TheGenealogist
- Company type: Limited Company
- Industry: Genealogy, online publishing
- Founded: January 2006
- Headquarters: Jersey, Channel Islands
- Key people: Nigel Bayley, Susan Bayley, Mark Bayley
- Owner: Genealogy Supplies (Jersey) Ltd
- Website: thegenealogist.co.uk

= TheGenealogist =

TheGenealogist is a family history website that provides subscriptions for researchers to help search genealogy records in the United Kingdom. The site is run by Genealogy Supplies (Jersey) Ltd which is part of the S&N Group. Among its accomplishments, the company has completely transcribed the England and Wales censuses from 1841 to 1911 inclusive. The site has been identified as among "the most prominent" subscription-based genealogy websites.

== History ==

=== TheGenealogist.co.uk ===

TheGenealogist started with the need to provide census indexes in 2002 and an initial volunteer project of indexing the 1891 census called UK Indexer.

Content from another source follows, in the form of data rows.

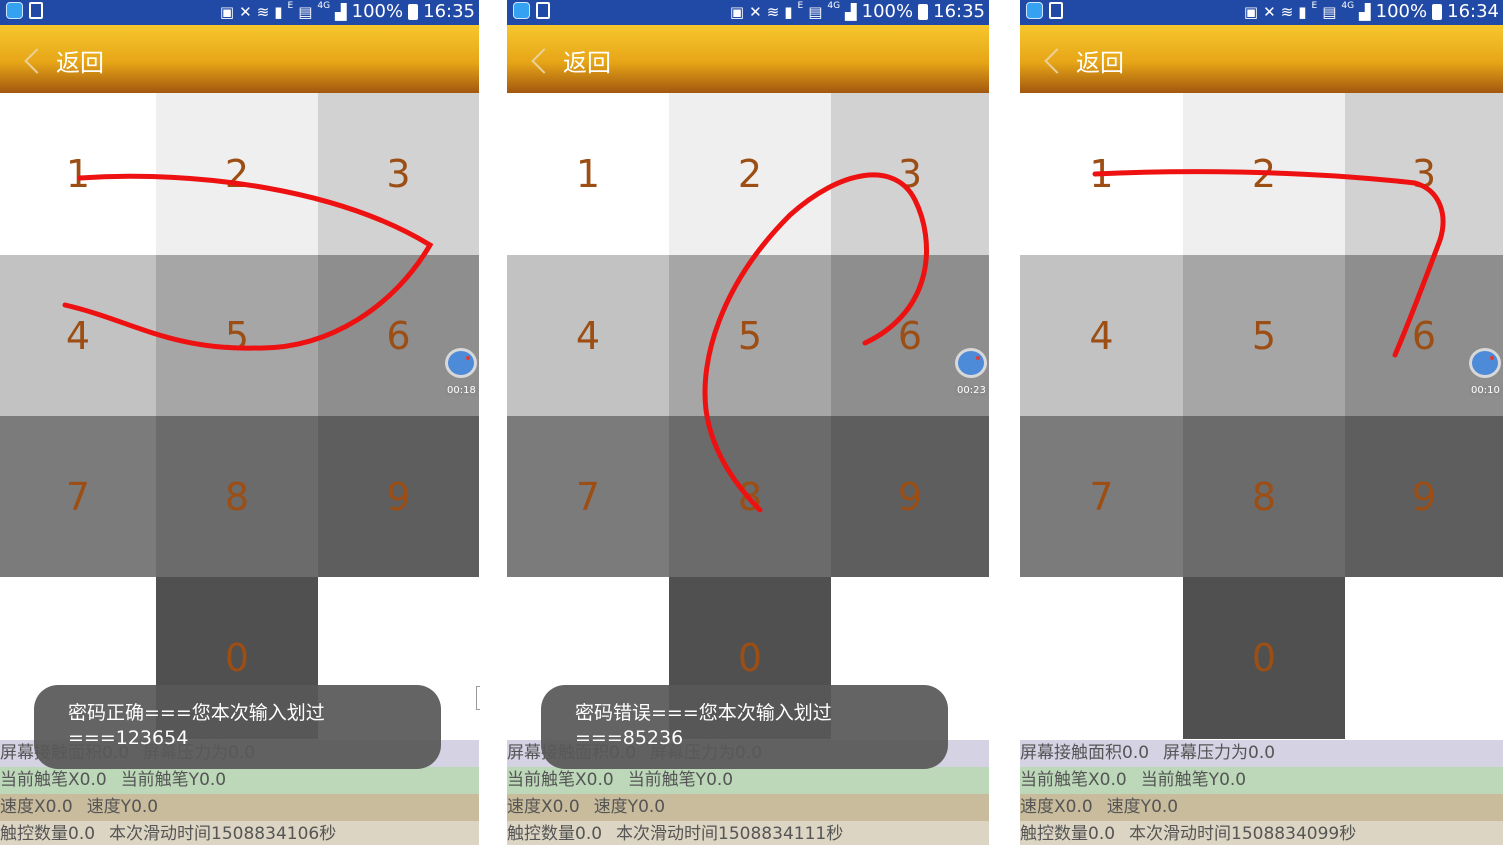 The width and height of the screenshot is (1503, 845). I want to click on toast-line-1: 密码错误===您本次输入划过, so click(704, 713).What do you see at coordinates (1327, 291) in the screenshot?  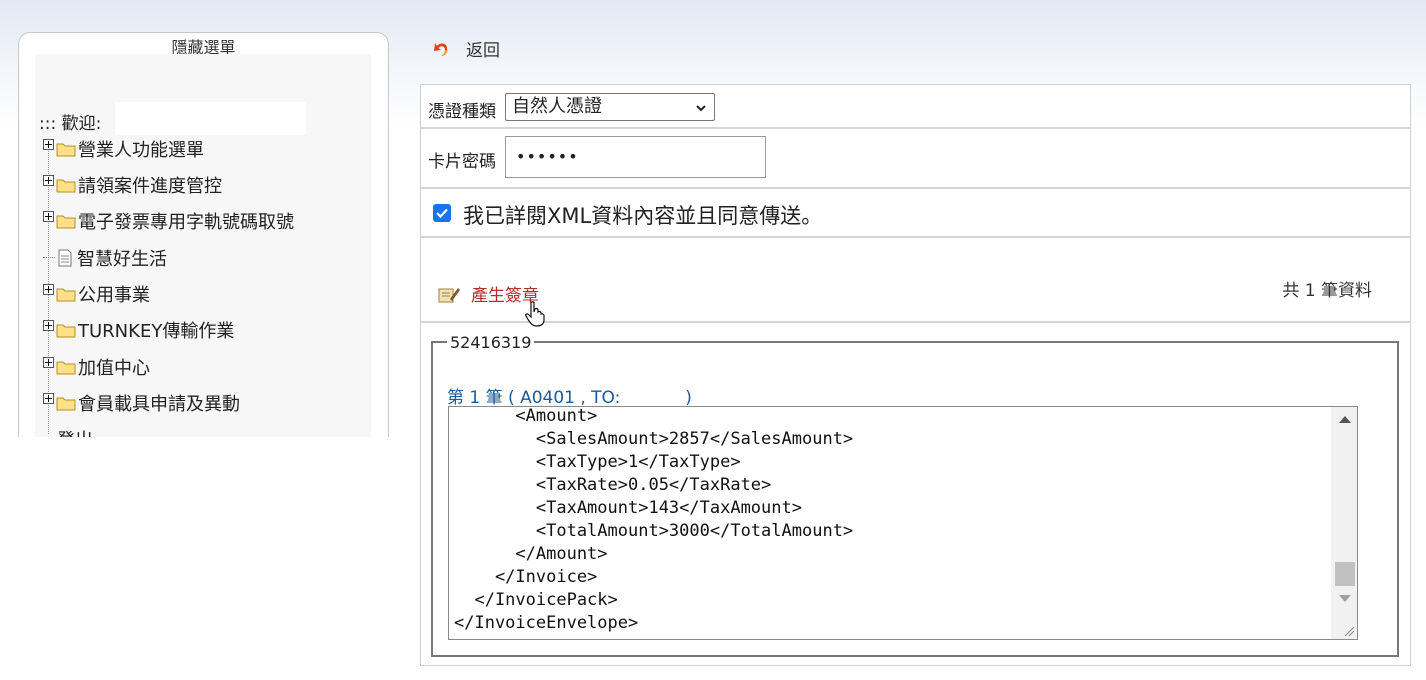 I see `record-count: 共 1 筆資料` at bounding box center [1327, 291].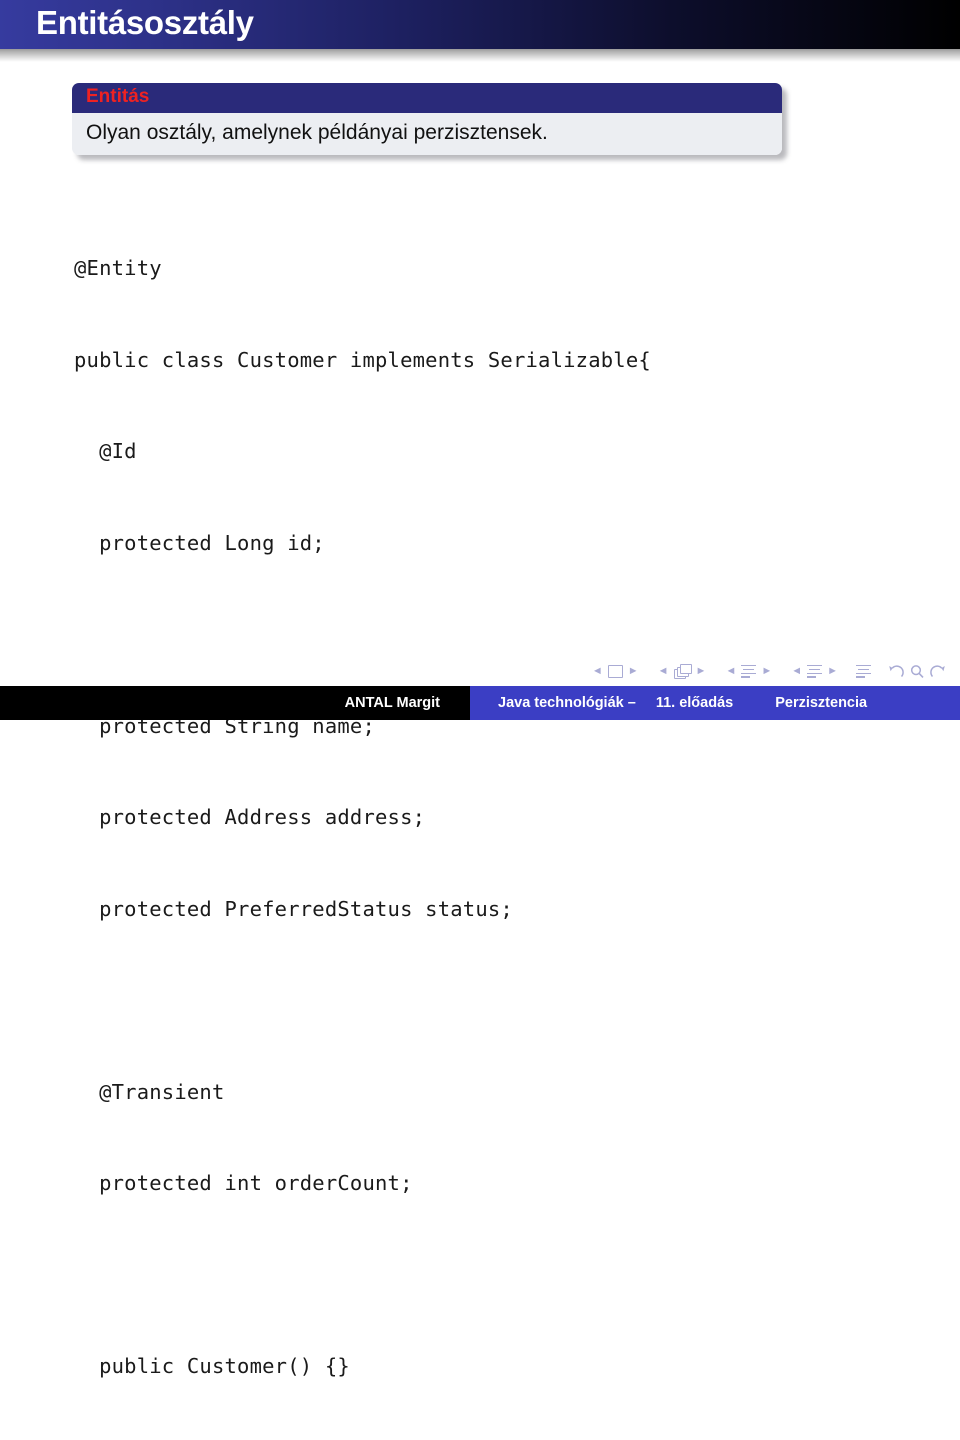 The height and width of the screenshot is (1440, 960). Describe the element at coordinates (864, 671) in the screenshot. I see `document-icon` at that location.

The volunteer project at www.ukindexer.co.uk proved very popular and was a rewarding hobby for family historians to help provide quality, accurate data that was used on TheGenealogist.

As the project continued, the need became apparent to offer a full range of transcribed records of all the census on a commercial basis and Susan and Nigel Bayley formed Genealogy Supplies (Jersey) Ltd in 2006.

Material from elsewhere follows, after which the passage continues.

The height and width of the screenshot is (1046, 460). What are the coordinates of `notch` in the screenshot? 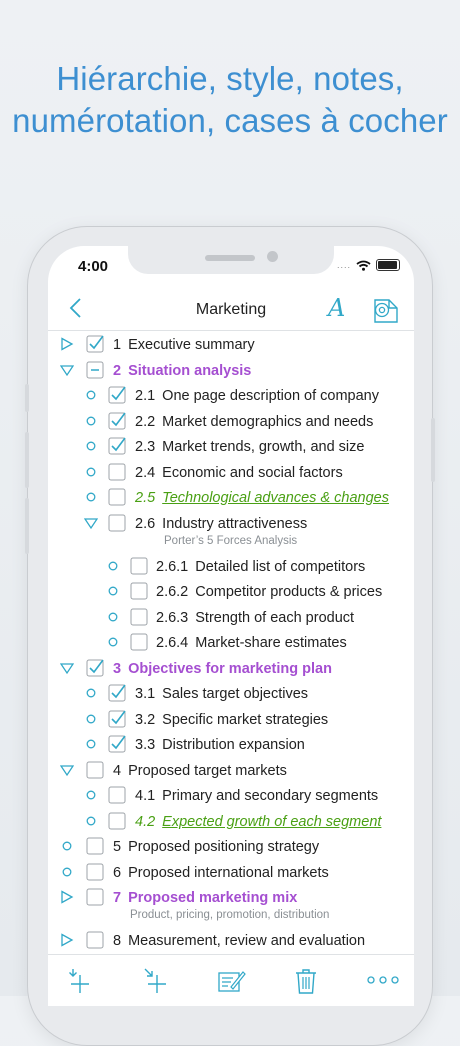 It's located at (231, 260).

=== Genealogy Supplies (Jersey) Ltd ===

Genealogy Supplies (Jersey) Ltd was formed by Susan and Nigel Bayley, founders of S&N Genealogy Supplies with the aim of turning TheGenealogist into a leading family history website. Nigel Bayley is an author of many articles in the field of genealogy and has published the book Computer Aided Genealogy. The company established scanning and transcription services from their base in Jersey focussing on the Census for England and Wales and civil registration records. They went on to work with various archives and family history societies to build a unique collection of records.

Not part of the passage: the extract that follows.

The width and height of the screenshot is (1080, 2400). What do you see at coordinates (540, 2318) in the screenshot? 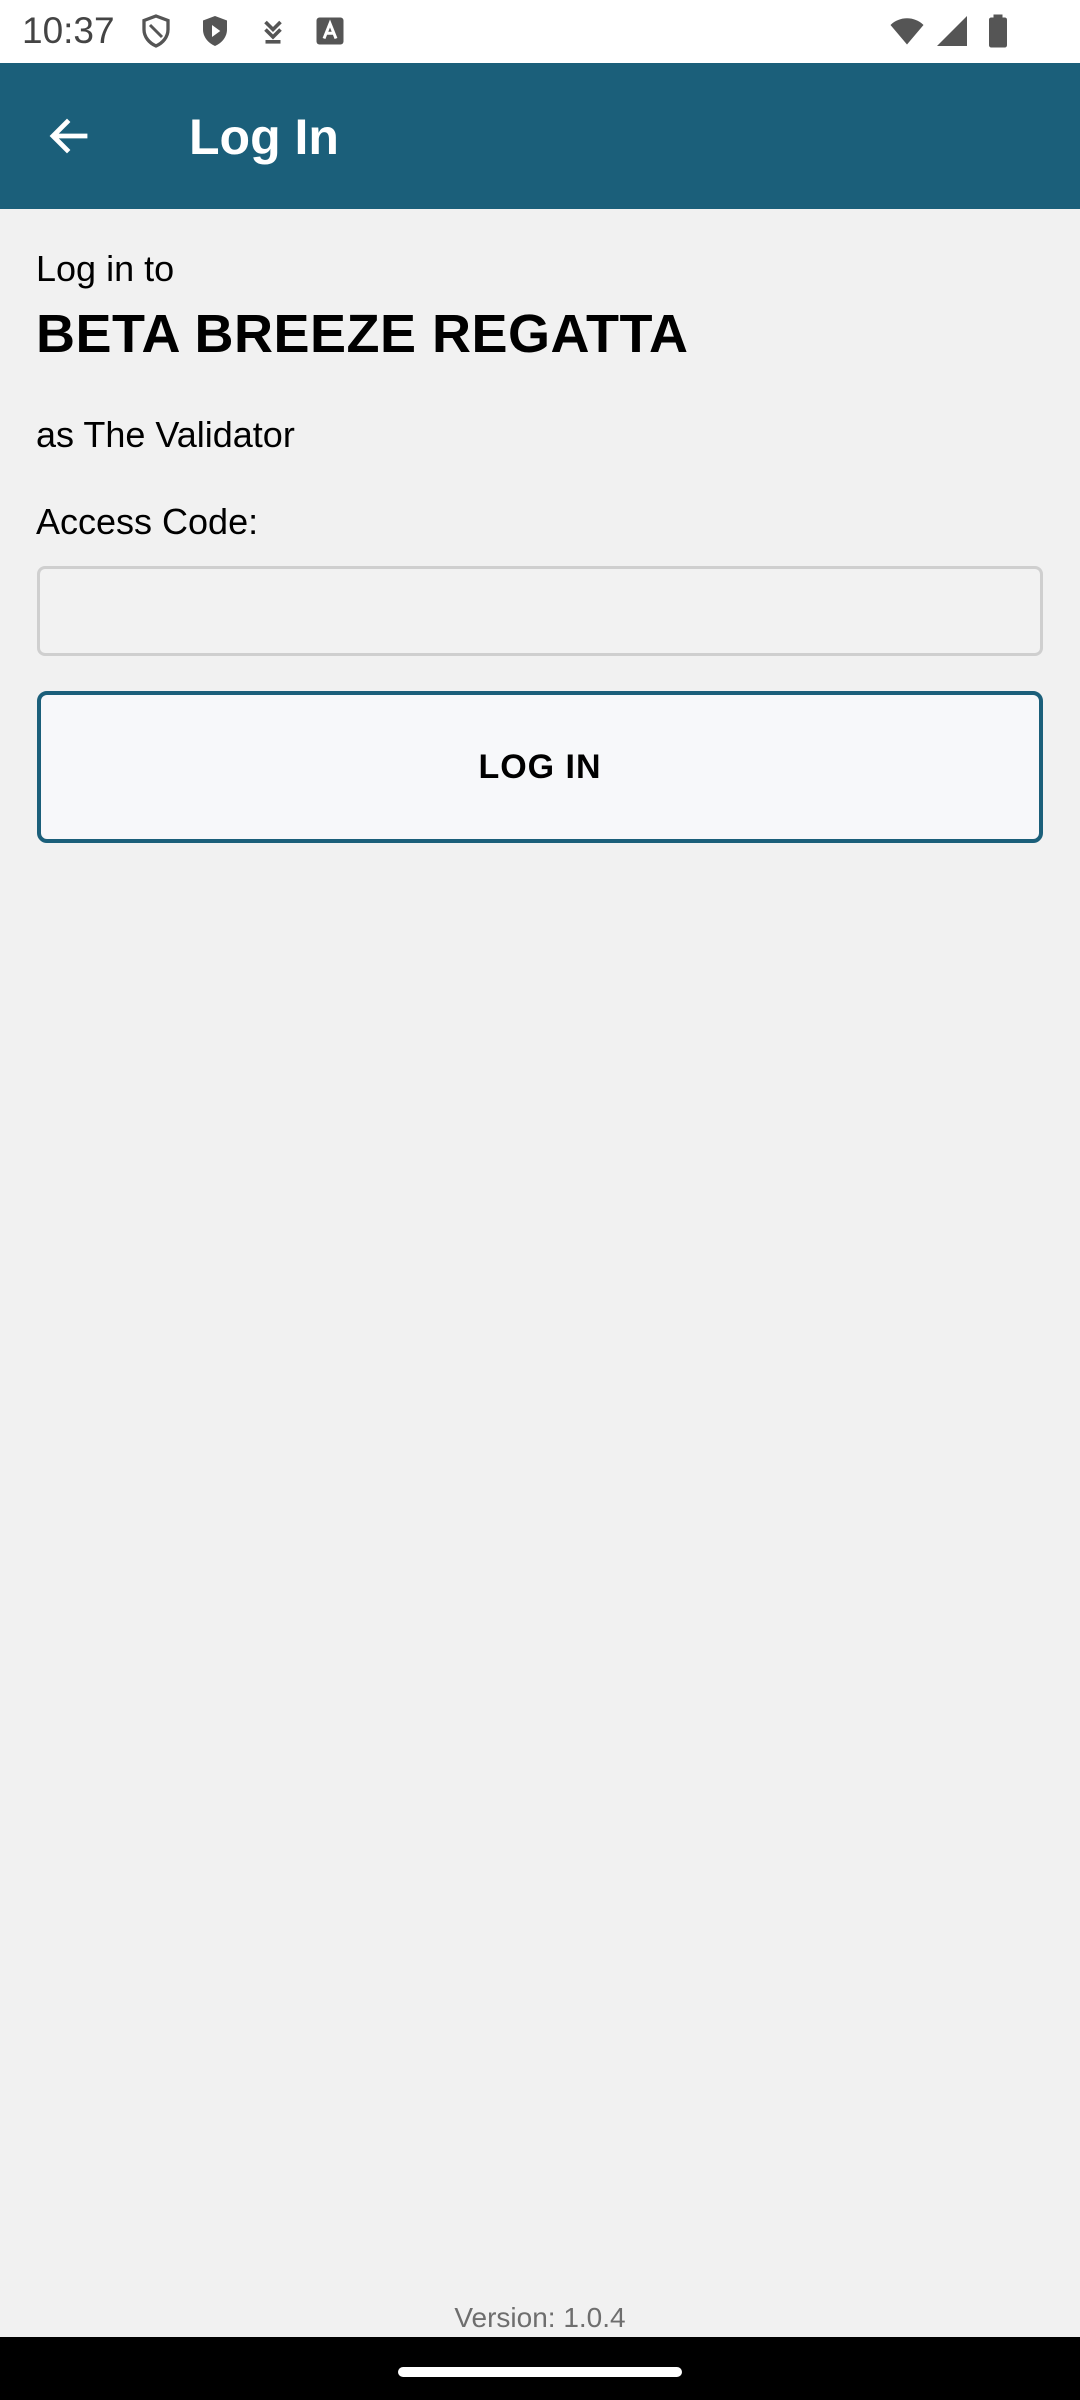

Gradually more databases and other records have were added to the website, giving access to all the available Census records for England and Wales from 1841 to 1911 and the indexes to civil registration.

TheGenealogist runs many digitisation projects, which in the past have included the PCC (Prerogative Court of Canterbury) Wills and NonConformist records collections from The National Archives.

=== Major collections ===

The major collections include:

- Complete Birth, Marriage and Death Indexes between 1837 and 2005 (England and Wales)
- Complete Census between 1841 and 1911 (England and Wales), with some earlier indexes
- The 1939 Register
- Parish records
- Non-Conformist and Non-Parochial records
- Wills
- Military Records, Roll of Honour records being released on CD in July 2004 and War Memorial Records database (WW2 air force Operational Record Books (ORBs), archive series AIR 27, have been available since Feb 2020.)
- Occupational Records
- Newspapers & Magazines including The Illustrated London News
- Directories
- International Records

=== Census Records ===

TheGenealogist has comprehensive access to all the available Census records for England and Wales from 1841 to 1911.
In 2012, Genealogy Supplies (Jersey) Ltd gained a license to publish the 1911 England and Wales Census, which was added to the site in May.

== Features ==

There are currently a wide variety of census, birth, marriage and death records, will records, directories and other records available on TheGenealogist. There is a range of payment or subscription options giving access to varying levels of data as part of a subscription service. TheGenealogist provides record searches by a person, a family or by an address. There is also the facility to build a family tree online.

It is possible to search the censuses, as well as the 1939 register, and for this to be viewed via the MapExplorer™ tool.

TheGenealogist has a number of different family trees available to view in its articles section which includes those of celebrities featured on the well known BBC TV programme Who Do You Think You Are?, such as Hugh Quarshie, Emilia Fox, Patrick Stewart and Len Goodman.